ESTRATTO DEL TESTO:
::::::::

HEXPEROS: Lost in The Great Sea; Ed. In the Morning Side Records, 2014
Gli Hexperos, dopo il fortunato incontro al “Villa Festival 2013”, dove abbiamo avuto modo di conoscerli ed apprezzarli, come abbiamo potuto constatare ancora una volta alla Festa Di Primavera organizzata da “Slowcult”, nonchè dal recentissimo, lusinghiero successo tributato loro al “Wave GothiK Treffen” di Lipsia, costituiscono un ensemble di grande valore artistico ed assolutamente originale nel panorama musicale del nostro paese, e non solo, anzi potremmo dire che rappresentano una felice eccezione alla mediocrità dilagante.
Giunti al terzo album, “Lost in The Great Sea”, che segue i bellissimi “The Garden of Hexperides” e “The Veil of Queen Mab”, che ne ha decretato la maturità artistica, il duo vastese, formato dalla soprano Alessandra Santovito e dal polistrumentista Francesco Forgione modifica in parte lo splendido sound, che lo caratterizza, il quale da Neoclassical, Ethereal, Dark Wave, si modifica in un Neofolk di natura celtica, con marcate venature dark, mantenendo la caratteristica “Ethereal”, e “Medieval”, percorrendo egualmente e costantemente sentieri artistici di grande qualità e di forte impatto emozionale.
Il nuovo album trae ispirazione dalle molteplici fonti culturali dei due musicisti, da sempre presenti nelle loro opere, che vengono trasfigurate poeticamente, attraverso un intenso lirismo che la soprano Alessandra Santovito interpreta nella maniera più originale e convincente.

::::::::

ESTRATTI DI DATI:
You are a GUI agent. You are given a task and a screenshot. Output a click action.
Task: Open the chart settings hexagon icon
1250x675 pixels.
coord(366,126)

::::::::

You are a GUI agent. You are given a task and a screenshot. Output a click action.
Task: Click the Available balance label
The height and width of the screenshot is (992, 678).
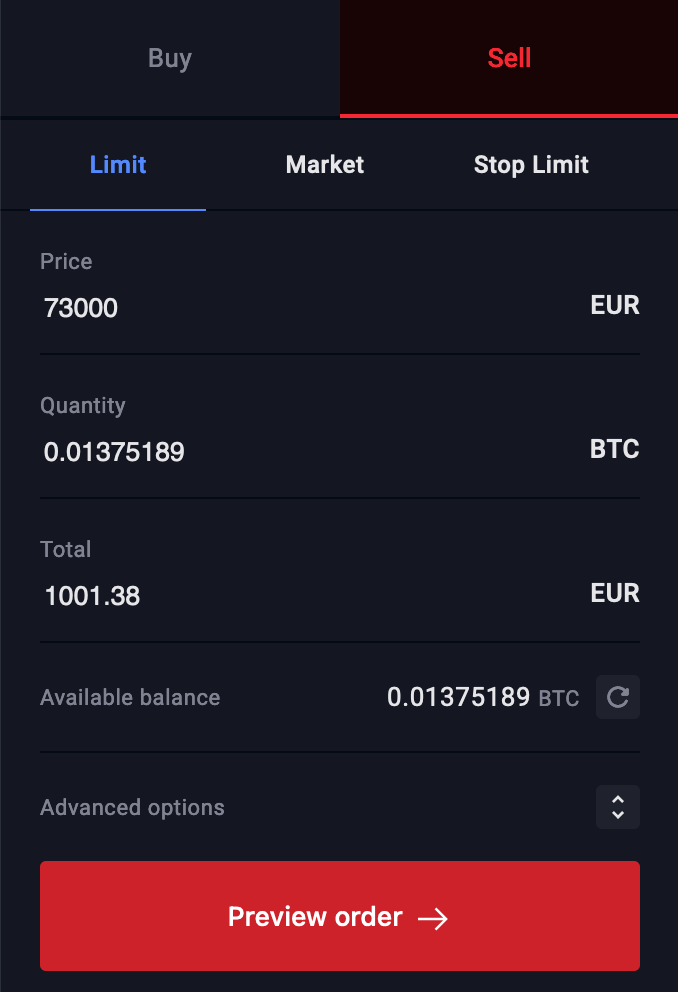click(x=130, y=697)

::::::::

DA FARE:
**A.** Trascrivi dalla recensione dell'album degli Hexperos tutto il brano che va da "HEXPEROS: Lost in" giù fino a "alla mediocrità dilagante.".
**B.** Riprendi la recensione dell'album degli Hexperos e proseguila a partire dall'ultima frase riportata.
L'elenco riportato sopra è materiale a sé stante, distinto dalla recensione.

RISPOSTE AI COMPITI:
**A.**
HEXPEROS: Lost in The Great Sea; Ed. In the Morning Side Records, 2014
Gli Hexperos, dopo il fortunato incontro al “Villa Festival 2013”, dove abbiamo avuto modo di conoscerli ed apprezzarli, come abbiamo potuto constatare ancora una volta alla Festa Di Primavera organizzata da “Slowcult”, nonchè dal recentissimo, lusinghiero successo tributato loro al “Wave GothiK Treffen” di Lipsia, costituiscono un ensemble di grande valore artistico ed assolutamente originale nel panorama musicale del nostro paese, e non solo, anzi potremmo dire che rappresentano una felice eccezione alla mediocrità dilagante.

**B.**
Proveniente dal filone letterario del Romanticismo Gotico, dai grandi poeti inglesi, come William Shakespeare, come il geniale pittore poeta William Blake, Percy Bisshe Shelley e Mary Shelley, e John Keats, ed in particolare dal movimento pittorico e letterario dei Preraffaelliti, di cui i due artisti di Vasto (sede di un importante Centro Europeo di Studi Rossettiani) sentono, in certo senso, di far parte, rivendicando una continuità spirituale con esso, l’ensemble rinnova le coordinate artistiche adottando un Neofolk fortemente ispirato alla cultura celtica, in particolare irlandese, creando una originalità di suoni e sospensioni poetiche fortemente emozionali, costruite mirabilmente.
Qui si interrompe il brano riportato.